WHAT YOU NEED TO DO> Restate each entry below word for word, without skipping any.

TASK INPUT>
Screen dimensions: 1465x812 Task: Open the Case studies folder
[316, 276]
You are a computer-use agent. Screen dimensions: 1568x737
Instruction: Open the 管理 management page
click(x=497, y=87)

ANSWER SPACE>
Screen dimensions: 1465x812 Task: Open the Case studies folder
[316, 276]
You are a computer-use agent. Screen dimensions: 1568x737
Instruction: Open the 管理 management page
click(x=497, y=87)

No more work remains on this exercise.